Darum gehts
- Trump droht Iran mit fortgesetzten Angriffen und stellt Ultimatum
- US-Luftangriffe treffen täglich Gebiete um die Strasse von Hormus
- Trump: «Wir hören auf, wenn ich sage, dass es genug ist»
Nach einer kurzen Phase der Beruhigung spitzt sich der Streit zwischen den USA und dem Iran seit Tagen wieder zu. Und: Die jüngsten Aussagen von US-Präsident Donald Trump (80) deuten auf keine Entspannung hin.
«Wir werden sie heute Nacht sehr hart treffen, wir werden sie morgen Nacht sehr hart treffen. Und in der Nacht danach auch», sagte Trump am späten Dienstagnachmittag (Ortszeit) in einem Interview mit dem Sender Fox News.

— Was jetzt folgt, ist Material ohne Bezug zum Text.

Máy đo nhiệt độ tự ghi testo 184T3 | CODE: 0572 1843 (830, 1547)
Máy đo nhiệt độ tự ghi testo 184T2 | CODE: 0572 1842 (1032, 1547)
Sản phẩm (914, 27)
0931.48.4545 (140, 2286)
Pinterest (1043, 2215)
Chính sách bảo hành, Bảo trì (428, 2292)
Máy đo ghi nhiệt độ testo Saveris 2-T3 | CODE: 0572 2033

Ultimatum: Bomben oder Deal
Parallel dazu erklärte Trump auch, dass sich seine Vertreter weiter mit dem Mullah-Regime unterhalten würden. «Sie wollen ein Abkommen schliessen, aber jedes Mal, wenn sie ein Abkommen schliessen, brechen sie es», so Trump.
Anschliessend stellt der 80-Jährige der iranischen Führung ein Ultimatum: Sollten sie keinen langfristigen Deal schliessen, würden die USA sie immer weiter bombardieren.

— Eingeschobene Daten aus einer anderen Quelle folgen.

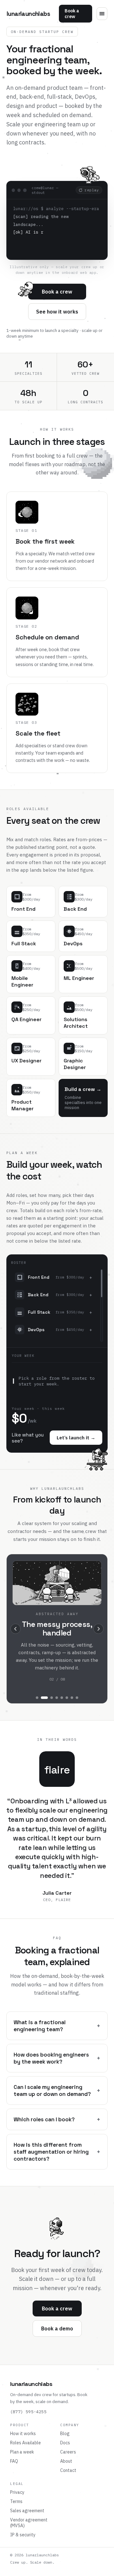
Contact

«Wenn ich sage, dass es genug ist»
«Nächste Woche wird es für sie richtig schlimm», drohte Trump weiter. Die Brücken und Kraftwerke seien dran. «Wir legen sie in Schutt und Asche, ausser sie verhandeln.» Und weiter: «Ihr solltet besser eine Einigung erzielen. Es wird keiner von euch übrig bleiben.»
Die Zivilbevölkerung werde geschützt, bekräftigte Trump. Aufhören werde das US-Militär jedoch erst auf seine Anweisung. «Wenn ich sage, dass es genug ist.»
Mittlerweile täglich erschüttern Luftangriffe den Iran. Besonders die Regionen rund um die Strasse von Hormus wurden getroffen. Die USA hatten den Waffenstillstand mit Teheran aufgegeben, nachdem Schiffe im Persischen Golf beschossen wurden.